■ **What you are asked to do**: Find all lines in the records that include the word "Refresh", and copy them out.

■ **Stored items**:
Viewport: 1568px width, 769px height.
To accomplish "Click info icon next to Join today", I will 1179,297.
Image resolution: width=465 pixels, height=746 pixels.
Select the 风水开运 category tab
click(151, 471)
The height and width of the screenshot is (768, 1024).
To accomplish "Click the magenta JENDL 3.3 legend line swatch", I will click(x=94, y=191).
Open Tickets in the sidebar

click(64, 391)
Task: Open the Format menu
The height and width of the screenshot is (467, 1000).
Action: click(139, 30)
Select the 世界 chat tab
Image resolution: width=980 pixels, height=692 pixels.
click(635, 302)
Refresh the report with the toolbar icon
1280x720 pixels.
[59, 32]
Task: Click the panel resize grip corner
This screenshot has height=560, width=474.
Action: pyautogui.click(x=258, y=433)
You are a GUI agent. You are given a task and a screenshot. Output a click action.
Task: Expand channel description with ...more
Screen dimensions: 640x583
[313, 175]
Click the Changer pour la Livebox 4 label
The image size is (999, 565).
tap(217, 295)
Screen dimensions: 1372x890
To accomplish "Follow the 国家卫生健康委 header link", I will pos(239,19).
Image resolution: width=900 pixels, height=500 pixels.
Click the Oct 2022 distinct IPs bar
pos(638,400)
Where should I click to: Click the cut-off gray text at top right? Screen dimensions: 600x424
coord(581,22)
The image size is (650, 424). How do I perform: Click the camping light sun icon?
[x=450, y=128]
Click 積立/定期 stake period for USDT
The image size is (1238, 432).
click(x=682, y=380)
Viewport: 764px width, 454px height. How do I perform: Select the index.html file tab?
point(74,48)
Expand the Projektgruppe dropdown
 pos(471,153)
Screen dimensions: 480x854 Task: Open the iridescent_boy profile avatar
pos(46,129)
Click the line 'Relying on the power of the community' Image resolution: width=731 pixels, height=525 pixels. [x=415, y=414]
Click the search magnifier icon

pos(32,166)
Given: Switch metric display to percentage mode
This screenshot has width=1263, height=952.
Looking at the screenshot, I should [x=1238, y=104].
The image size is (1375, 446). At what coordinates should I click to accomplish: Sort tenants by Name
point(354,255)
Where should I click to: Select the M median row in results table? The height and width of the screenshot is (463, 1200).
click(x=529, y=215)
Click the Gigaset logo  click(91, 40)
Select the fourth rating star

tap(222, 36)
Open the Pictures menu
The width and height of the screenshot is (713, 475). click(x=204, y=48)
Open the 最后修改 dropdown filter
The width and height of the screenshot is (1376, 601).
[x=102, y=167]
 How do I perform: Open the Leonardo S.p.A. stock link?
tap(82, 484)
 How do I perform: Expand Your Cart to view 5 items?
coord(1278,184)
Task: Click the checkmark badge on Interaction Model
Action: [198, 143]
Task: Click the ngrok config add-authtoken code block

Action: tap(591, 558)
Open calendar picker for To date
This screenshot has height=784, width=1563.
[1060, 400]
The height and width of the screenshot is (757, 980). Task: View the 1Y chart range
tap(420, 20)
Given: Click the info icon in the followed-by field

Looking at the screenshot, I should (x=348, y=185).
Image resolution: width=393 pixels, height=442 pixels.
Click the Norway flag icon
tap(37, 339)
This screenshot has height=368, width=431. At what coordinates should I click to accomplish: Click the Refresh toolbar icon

■ **Problem solution**:
Refresh the report with the toolbar icon
This screenshot has height=368, width=431. At what coordinates should I click to accomplish: Click the Refresh toolbar icon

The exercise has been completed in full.